Sundance Hit 'The Farewell' Is A Tragicomic Look At Saying Goodbye

Photo credit: a24
Photo credit: a24

From Esquire

Director Lulu Wang first shared the story of her grandmother's terminal cancer diagnosis, and how the family kept it a secret from grandma “Nai Nai”, on an episode of the podcast, This American Life.

The cover-up at first sounds suspicious, with another family member even creating a fake medical report to show her she wasn't ill, but as Wang explained, it follows the Chinese belief that "mental and emotional health are completely linked to physical health."

By giving her "joy instead of worry", and protecting her from the shock and pain of facing death, they shoulder the burden instead of her.

Wang is a Beijing-born American director whose first feature film, Posthumous, was a satire of the art scene in Changchun, the capital of northeast China's Jilin province. The Farewell has the same city setting, but digs further into the cultural anxieties of coming back to the place that is meant to feel like home.

Wang wrote a script for a film based on the story and took it to studios, but faced pressure from both US and Chinese producers to push it toward the narratives audiences were more familiar with. The result, a tale which sits on the edge of both cultures, but never fully feels at home in either, won the Audience Award at the 2019 Sundance London film festival, and was picked up for distribution by a24, the buzzy studio behind indie hits such as Lady Bird, Moonlight, Eighth Grade and Hereditary.

Photo credit: a24
Photo credit: a24

In The Farewell Awkwafina plays Billi, a fictionalised version of Wang and a role which suggests the actress' comedy roles have been wasting her talents. Alone and living in New York, she returns to North-East China for a "giant goodbye party disguised as a giant wedding", as one of her cousins is pressured to move his wedding forward a year.

Billi's dual identity is a source of constant conflict to her, feeling an immigrant and a native in both China and America, always just on the outside of feeling like she belongs. Some of the most interesting scenes are the conflict between the family in the East and those who left for the West, meals where they snipe at one another, with one telling Billi as though breaking bad news: "You're not that skinny!"

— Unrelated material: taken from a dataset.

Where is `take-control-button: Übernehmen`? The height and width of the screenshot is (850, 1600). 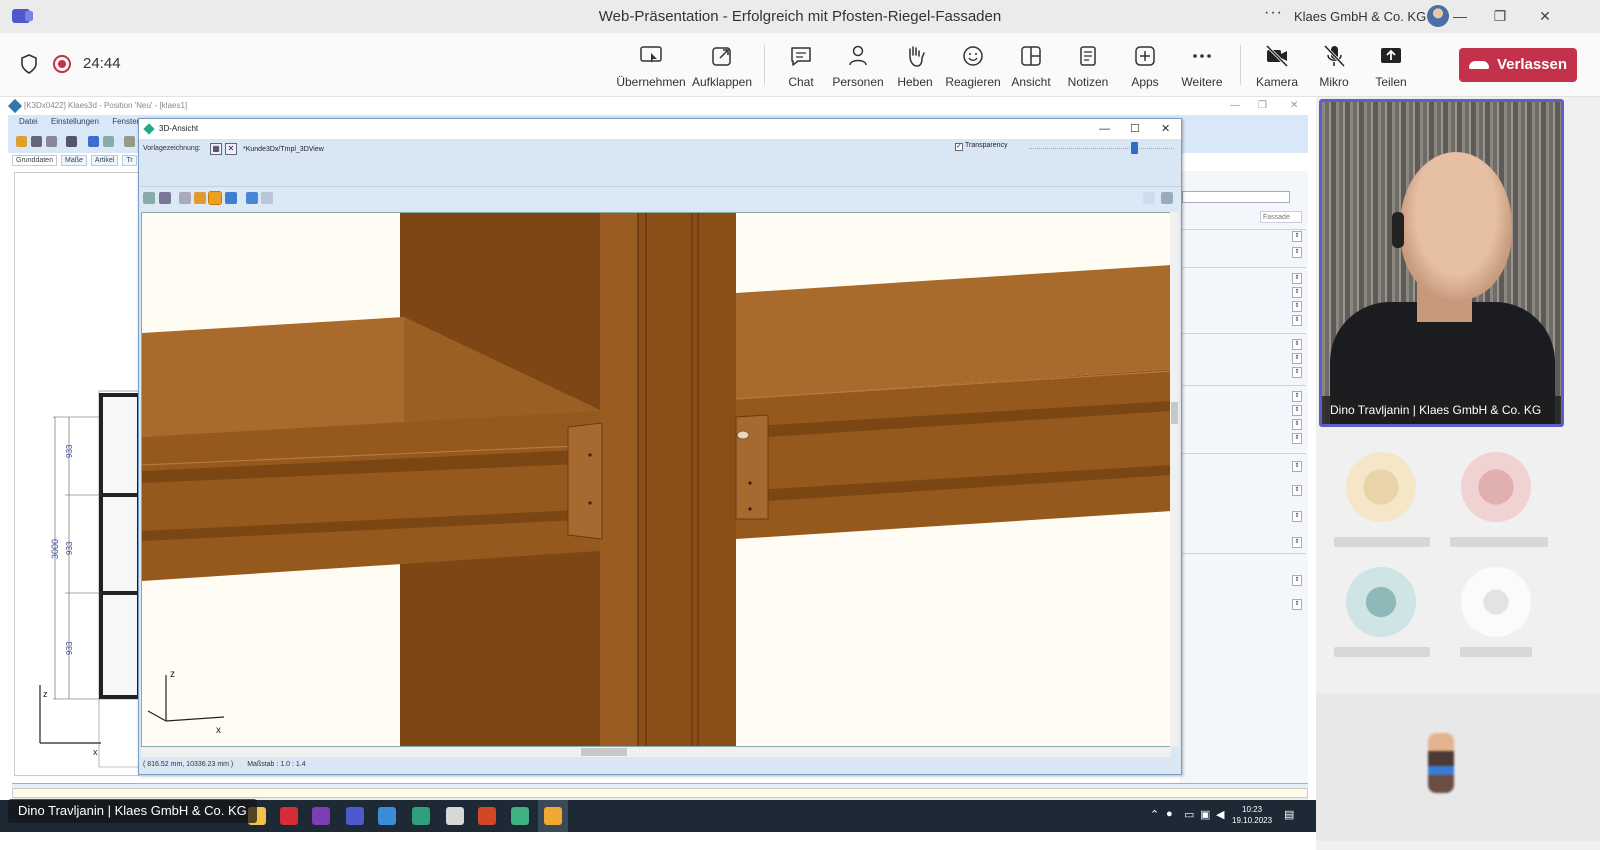
take-control-button: Übernehmen is located at coordinates (651, 67).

In another scene of cultures clashing, Nai Nai calls Billi to warn about thieves in New York who rip the earrings out your ear and leave you needing surgery. Billi tells her not to worry and jokes that she's "poor but sexy".

Photo credit: a24
Photo credit: a24

Food is a central part of the film, with the neon-lit markets and sizzling fried food stalls of Changchun capturing the sense of walking through streets that feel half-familiar but totally alien. “Every time I go back, it’s a completely different place, and all the things I once knew are gone,” Wang told the Guardian earlier this year. Elsewhere food is symbolic of family: the ceremony of eating together as a bonding force, and nourishment representing how meals help people going through grief.

As the farcical wedding ceremony arrives, the lie becomes both more ridiculous and more heartbreaking to watch. It is this line between joy and grief that The Farewell so expertly tip-toes, asking whether there is a correct way to say goodbye to those we love. "I wanted to grieve with her in the way that feels natural when someone is dying," Wang says of how she felt about the charade her family asked her to carry on with, something she later understands is more complicated than this.

Through Billi we see that families have more in common than they think, even it that doesn't include the best way to say farewell.